» **Tasks to complete**
- a) In the ABMS paper summary, translate this sentence into Spanish: "Background: In conditional diffusion generation, training-free guidance is the most versatile approach—eliminating the need for retraining diffusion models or noisy classifiers as in classifier/classifier-free guidance."
- b) Carry on the ABMS paper summary from the point where it stops.

» **Selected excerpt**
☆ ☆ ☆ ☆ ☆
One Step Further with Monte-Carlo Sampler to Guide Diffusion Better¶

Conference: ICLR 2026
OpenReview: https://openreview.net/forum?id=cpdHmRtx7d
Code: https://github.com/AI4Science-WestlakeU/ABMS
Area: Diffusion Models / Conditional Generation / Training-free Guidance
Keywords: Diffusion Posterior Sampling, Training-free Guidance, Monte-Carlo Sampling, Estimation Bias, Inverse Problems

TL;DR¶

To address the systematic gradient bias in training-free guidance (DPS family) caused by approximating the conditional expectation \(\mathbb{E}_{x_0|x_t}[f(x_0)]\) with a single point \(\hat{x}_0(x_t)\), this paper proposes ABMS. By taking an additional backward denoising step and performing Monte Carlo sampling on the intermediate state before averaging, ABMS obtains more accurate guidance gradients. It is plug-and-play, combined with hypersphere-constrained step size control and "dual-focus" evaluation, achieving consistent improvements in generation quality across tasks such as handwriting trajectory, image inverse problems, molecular inverse design, and text style transfer.

Background & Motivation¶

Background: In conditional diffusion generation, training-free guidance is the most versatile approach—eliminating the need for retraining diffusion models or noisy classifiers as in classifier/classifier-free guidance. Instead, it directly backpropagates gradients from a pre-defined differentiable loss \(L(x_0;y)\). DPS (Diffusion Posterior Sampling) is a representative work that approximates the conditional score as \(\nabla_{x_t}\log p(y|x_t)\approx\nabla_{x_t}\log p(y|\hat{x}_0(x_t))\). Subsequent works (MPGD, DSG, etc.) mostly focus on preventing the intermediate state \(x_t\) from deviating from the manifold \(\mathcal{M}_t\) to allow larger step sizes.
☆ ☆ ☆ ☆ ☆
» **The data**
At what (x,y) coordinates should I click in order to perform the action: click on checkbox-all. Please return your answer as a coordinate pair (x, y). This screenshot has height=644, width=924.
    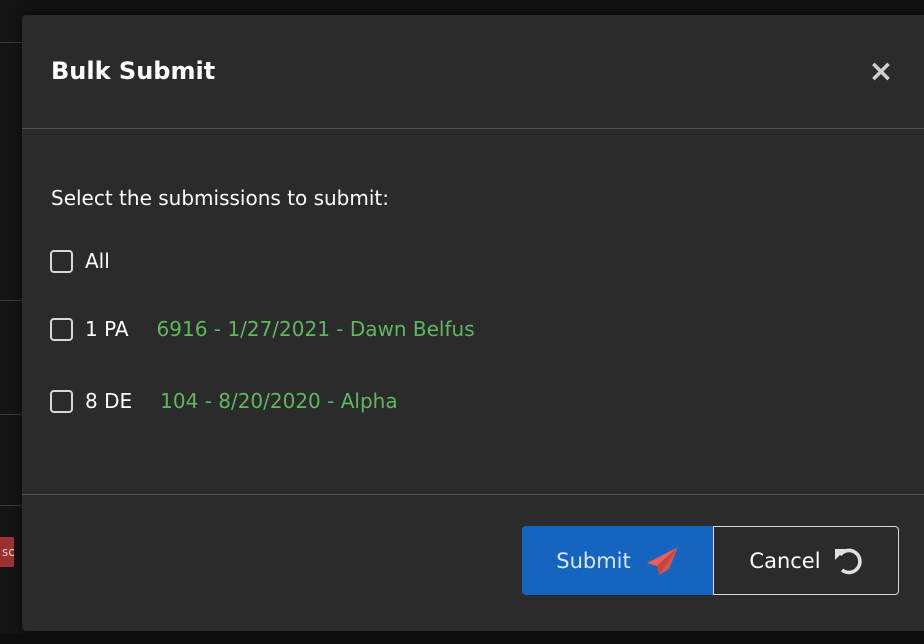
☆ ☆ ☆ ☆ ☆
» **Numbered answers**
- a) Contexto: En la generación condicional por difusión, la guía sin entrenamiento es el enfoque más versátil: elimina la necesidad de reentrenar modelos de difusión o clasificadores ruidosos, como ocurre en la guía con clasificador o sin clasificador.

- b)
Limitations of Prior Work: The authors observe that almost all existing methods directly adopt the naive gradient direction provided by DPS, which is systematically biased. An intuitive phenomenon: when guiding toward one condition, another supposedly decoupled condition is significantly disturbed—for instance, guiding only by "character category" in handwriting generation distorts the "writing style." This indicates hidden cross-talk in the gradient estimation.

Key Challenge: The root cause is that DPS uses a single-point estimate \(\hat{x}_0(x_t)\) to approximate the conditional expectation \(\mathbb{E}_{x_0|x_t}[f(x_0)]\). Since \(f\) is non-linear and \(x_t\) contains significant noise, Jensen's inequality \(f(\mathbb{E}[x_0])\ne\mathbb{E}[f(x_0)]\) applies. Single-point estimation fails to capture the multi-modal nature of the posterior \(p(x_0|x_t)\), introducing large bias. This leads to a trade-off: increasing guidance weight improves condition alignment at the cost of global quality (e.g., higher FID, decreased molecular stability).

Goal: (i) Reduce the estimation bias of the conditional expectation to obtain more accurate guidance gradients; (ii) Provide an evaluation framework that simultaneously considers "condition alignment" and "global quality" to expose masked cross-talk.

Key Insight: Rather than guessing \(x_0\) directly from \(x_t\) in one step, it is better to take an additional backward denoising step to \(x_{t-1}\). Since \(p(x_{t-1}|x_t)\) is an explicitly parameterizable Gaussian in practice, one can sample \(M\) candidates \(x_{t-1}^{(m)}\), denoise them individually, and average the results. This Monte Carlo approach "spreads out" the multi-modality of the posterior to approximate the true conditional expectation.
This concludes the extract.